- [ACTIVITY]: Give back exactly the lines from the one that holds "Screen dimensions: 478x231" through the final line of the data; omit the pictures and add nothing.

- [DATA FOR THE TASK]:
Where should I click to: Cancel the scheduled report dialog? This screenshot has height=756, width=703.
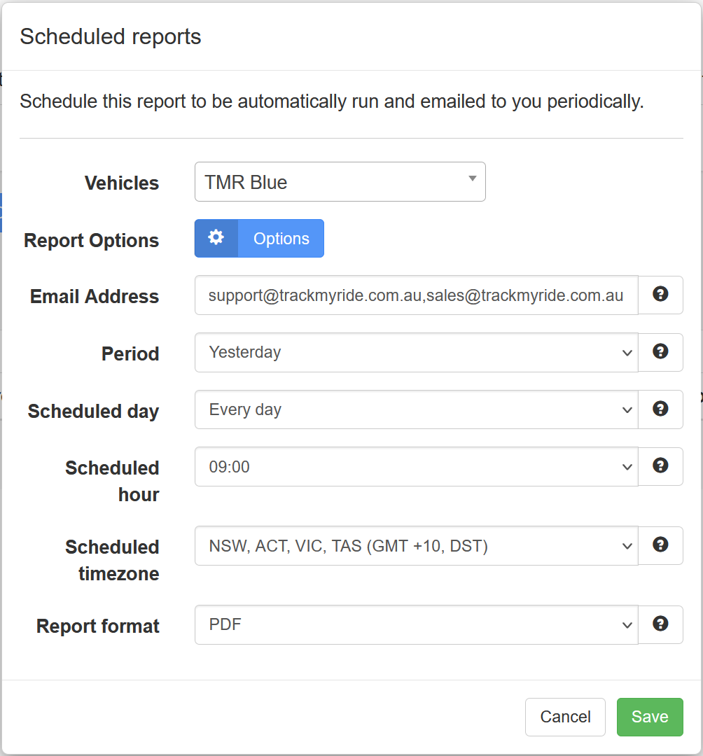tap(565, 717)
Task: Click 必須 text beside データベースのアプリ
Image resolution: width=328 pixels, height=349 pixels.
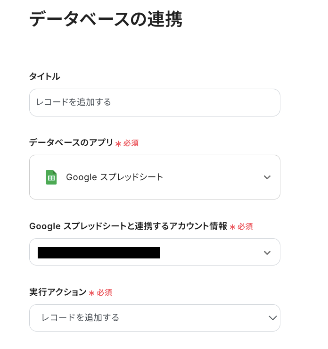Action: click(131, 143)
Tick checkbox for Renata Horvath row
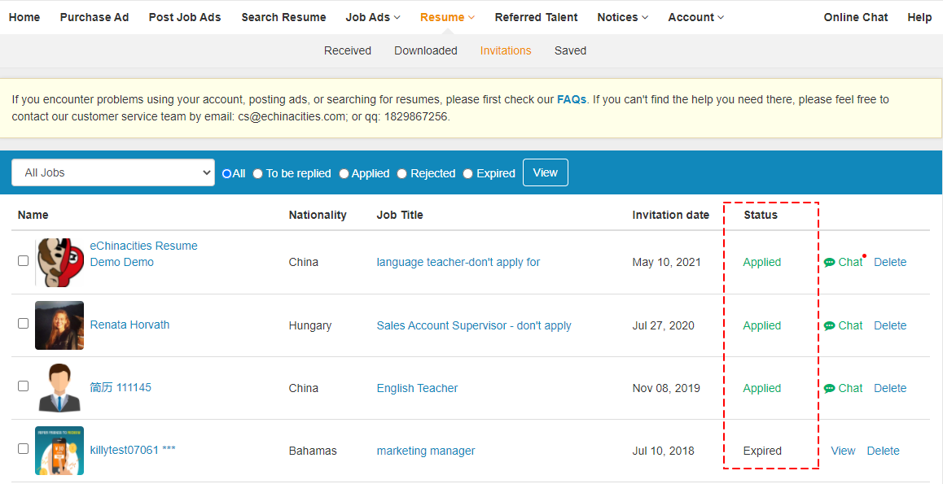The height and width of the screenshot is (484, 943). pos(24,323)
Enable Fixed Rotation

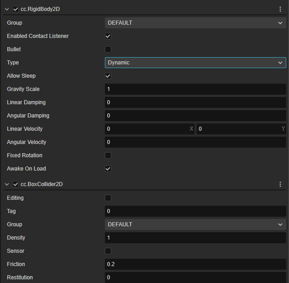click(108, 155)
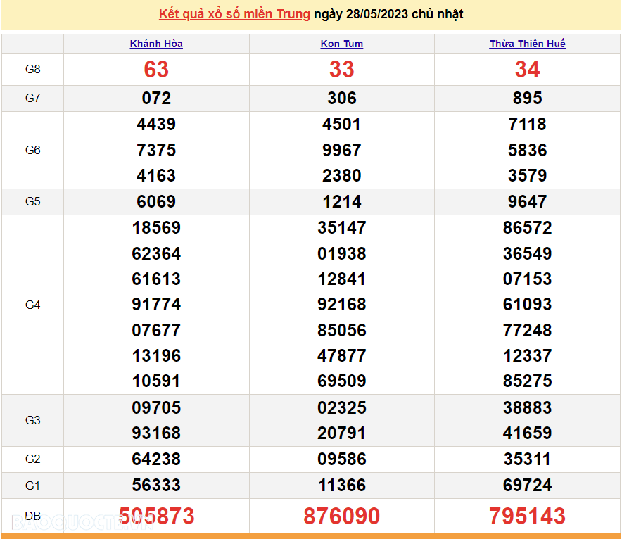The width and height of the screenshot is (622, 539).
Task: Select the G2 number 64238
Action: [x=156, y=459]
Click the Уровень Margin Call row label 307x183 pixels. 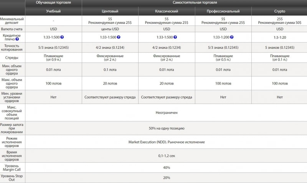12,168
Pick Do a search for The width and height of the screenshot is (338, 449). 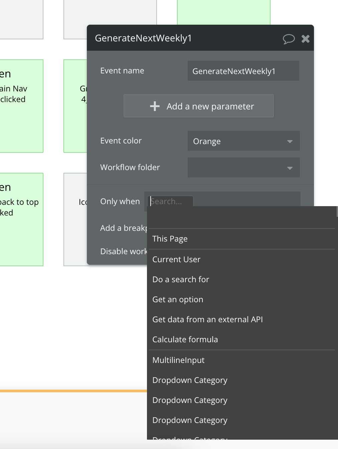181,280
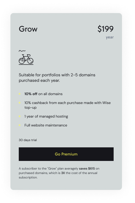135x203 pixels.
Task: Click the "year" billing label
Action: pos(110,37)
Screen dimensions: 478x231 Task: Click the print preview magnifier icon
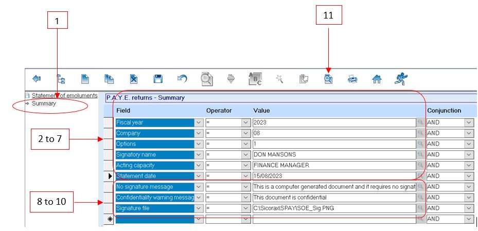(x=328, y=79)
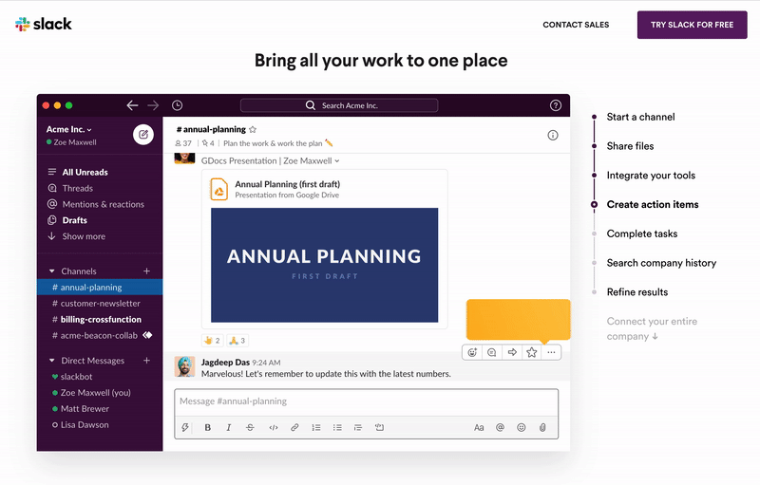Collapse the Channels section
Viewport: 760px width, 485px height.
tap(52, 271)
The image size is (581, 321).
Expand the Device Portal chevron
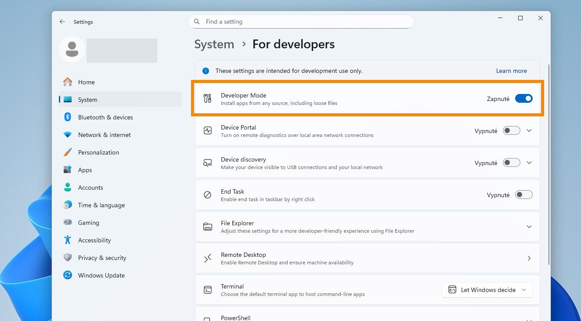click(x=529, y=131)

- [YOUR RESPONSE]:
Screen dimensions: 478x231 Task: Click the print preview magnifier icon
(x=328, y=79)
Collapse the Channels section
Viewport: 760px width, 485px height.
tap(52, 271)
The image size is (581, 321).
Expand the Device Portal chevron
click(x=529, y=131)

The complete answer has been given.